Likya Yolu

 

 

 

“Likya yolu” yürüyüşümde, (504 km) keçi yolları, sarp kayalar ve tabiatın sessizliği, doğanın müziği eşliğinde bir çok şeyle birlikte aydınlanma’ nın ne olduğuna dair bir içsel görüş ve açılım da yaşadım.   Gün boyu yürüyüşün ardından bir dağın eteğinde çadır kurup doğanın karanlıkta kaybolmaya başlamasını çadırımın önünde yanan ateşin başında izler, her şeyin böylesine mükemmel ve huşu vericiliği karşısında coşkuyla otururdum. İşte orada, o sessizlikte sık sık aklıma gelen, bir taşın tepesinde yedi yıl oturup yaşamı ve oluşu anlayarak aydınlanmasını gerçekleştiren Ramtha olurdu. Ve onunla ne zaman iletişime geçmek istesem hep bir rüzgar yalayıp geçerdi yüzümü.. Onun benimle olduğunu bilerek çadırıma huzurla girerdim..   

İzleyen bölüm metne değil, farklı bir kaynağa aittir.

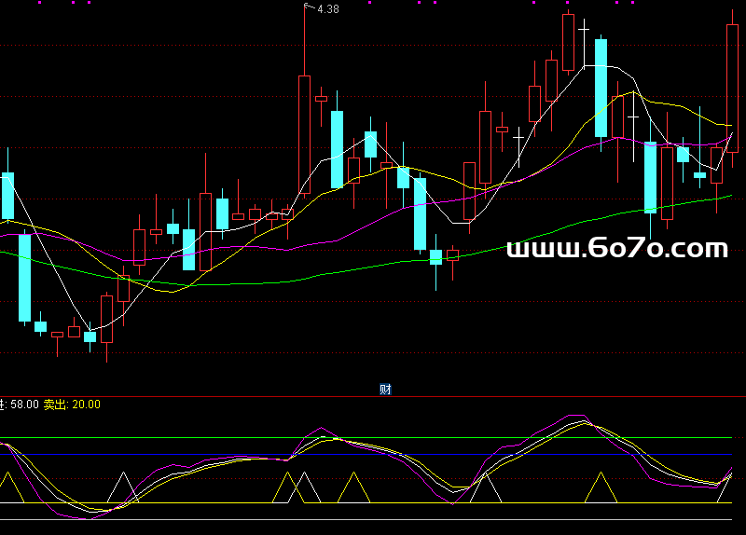Select the rightmost yellow triangle signal
Viewport: 746px width, 535px height.
(601, 488)
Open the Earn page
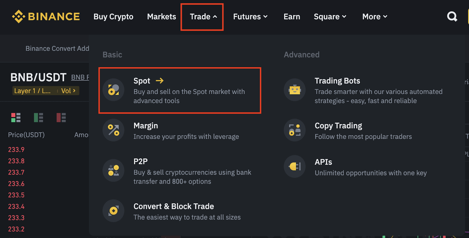Screen dimensions: 469x238 point(292,17)
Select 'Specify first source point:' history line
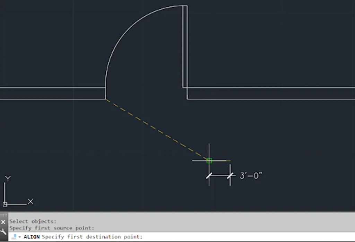The height and width of the screenshot is (242, 355). click(52, 228)
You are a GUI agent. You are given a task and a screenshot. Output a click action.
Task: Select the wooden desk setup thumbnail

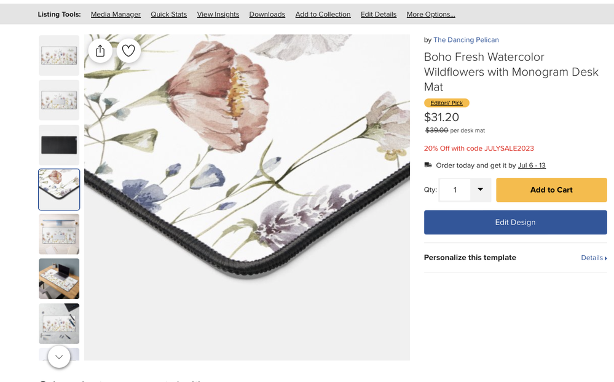[x=59, y=279]

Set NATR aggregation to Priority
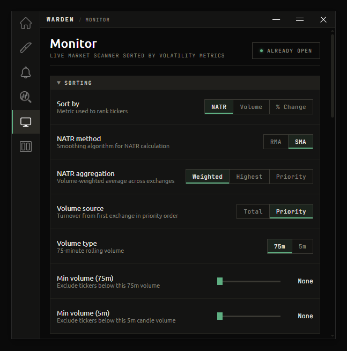tap(291, 177)
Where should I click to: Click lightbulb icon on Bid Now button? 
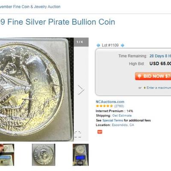pyautogui.click(x=139, y=76)

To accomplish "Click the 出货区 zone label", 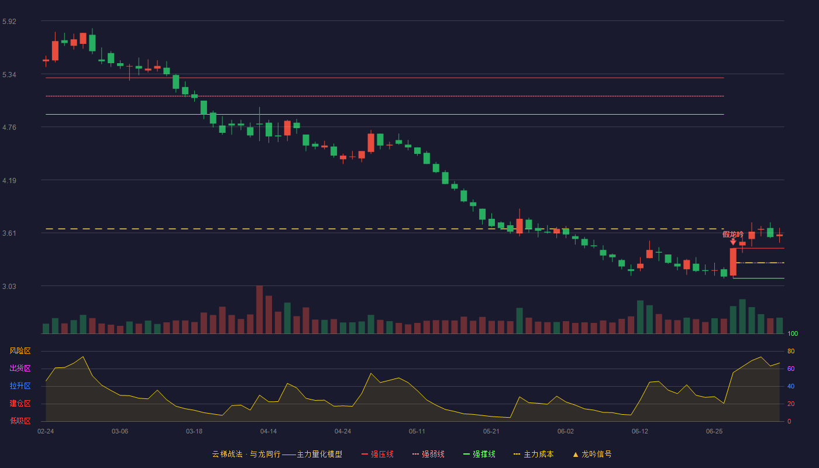I will tap(20, 369).
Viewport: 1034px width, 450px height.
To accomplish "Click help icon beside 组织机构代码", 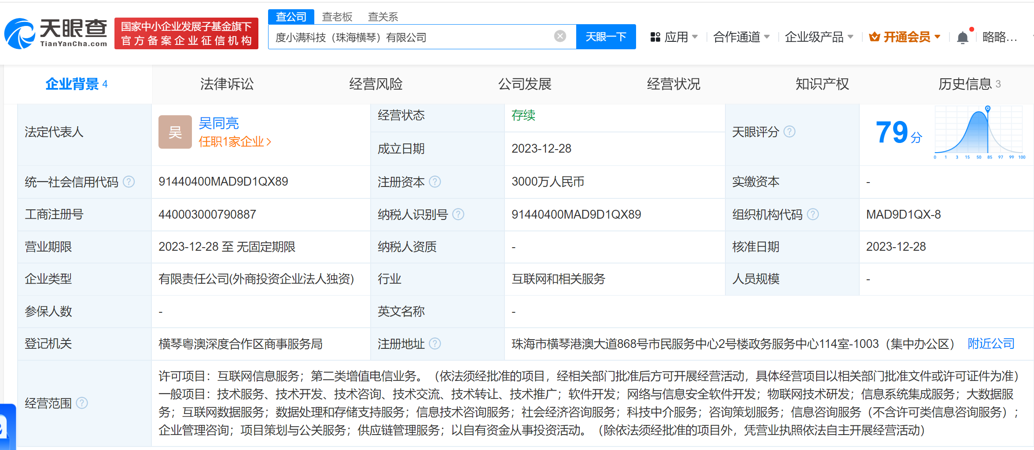I will 813,215.
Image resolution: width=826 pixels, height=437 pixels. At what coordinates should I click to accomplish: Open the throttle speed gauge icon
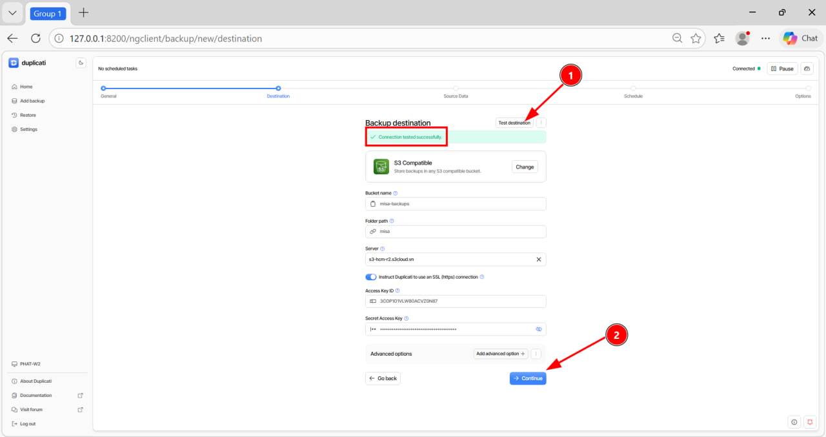(807, 68)
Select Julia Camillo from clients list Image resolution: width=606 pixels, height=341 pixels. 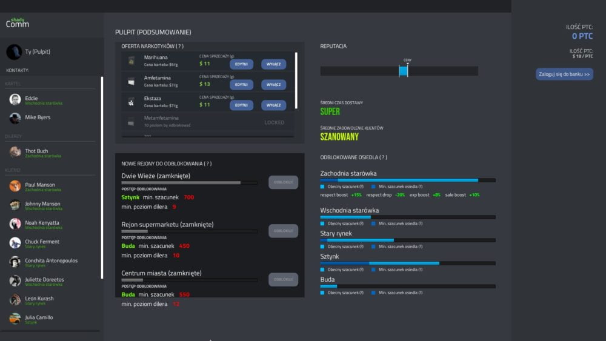39,319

Dağlarda sabah bir başka olur.. Güneş doğmadan uyanır her şey. Hazırlanır doğa o eşsiz senfoniye. Güneşle birlikte arılar hücum eder çamlara, kelebekler çıkarlar her biri başka renk içinde.. Kekikler başlar ki kokmaya, sarhoş olur, erirsin.. Artık şimdi yepyeni bir enerji, yenilenmiş bir sen olarak yeniden yollara koyulursun. Ne yorgunluk kalmıştır, ne de bir şey: sadece dünkü yürüyüşten ayakların su toplamıştır, işte o biraz rahatsız eder önce ama bir kaç saatlik yürüyüşun ardindan artık onu da hissetmezsin. Her adımda ilk kez gördüğün bir bitki türü, bir güzel çiçek, çiftleşen kaplumbağalar, bir kelebek türü… bütün bunlar izin vermez senin düşüncede kaybolup gitmene; sen hep şimdi de, oradasındır. Meditasyonun kendisi olursun. Ancak çok yorulduğunda, acıktığında dönersin zihne.    İşte orada, tarihin, eski kayalık mezarları içinde kaybolup gitmiş taş evlerde keçileriyle birlikte yaşayan köylüler içinde AYDINLANMIŞ olanlara rastladım. Sidyma, şimdiki adıyla Dodurga’da köyün hemen karşısındaki tepeye tırmanmak üzere dik yokuşa yönelmiş tim ki, orada  keçilerin arasından biri tuhaf bir bağırışla varlığından haberdar etti beni.

Bağırdım:   “Köpeğine sahip çık, saldırmasın..”

“Saldırmaz gel.”

“Merhaba, ben Poyraz.”

“Ben de Halil..”

“Bu keçilerin hepsi senin mi?”

Bir kaç tanesi köylünun.”

“Sen hep burada mı yaşadın Halil efendi?”

“Evet..  Bir tek askerlik için gittim buralardan.”

“Yaş kaç?”  

 “Dokuzana geliyor…”

“Çok dinç görünüyorsun, maşallah.” 

“Görüncem tabi… hiç bir derdim yok. Ne karı, ne para, ne de akıl var bende… Eee, bunlar olmadımı gocarmı adam? De bakim, gocar mı?” Gülüyoruz.

“Sen nerelerden böyle?”

“Ben Likya yolunu yürüyorum.. Sizin buralar çok güzel Halil baba..”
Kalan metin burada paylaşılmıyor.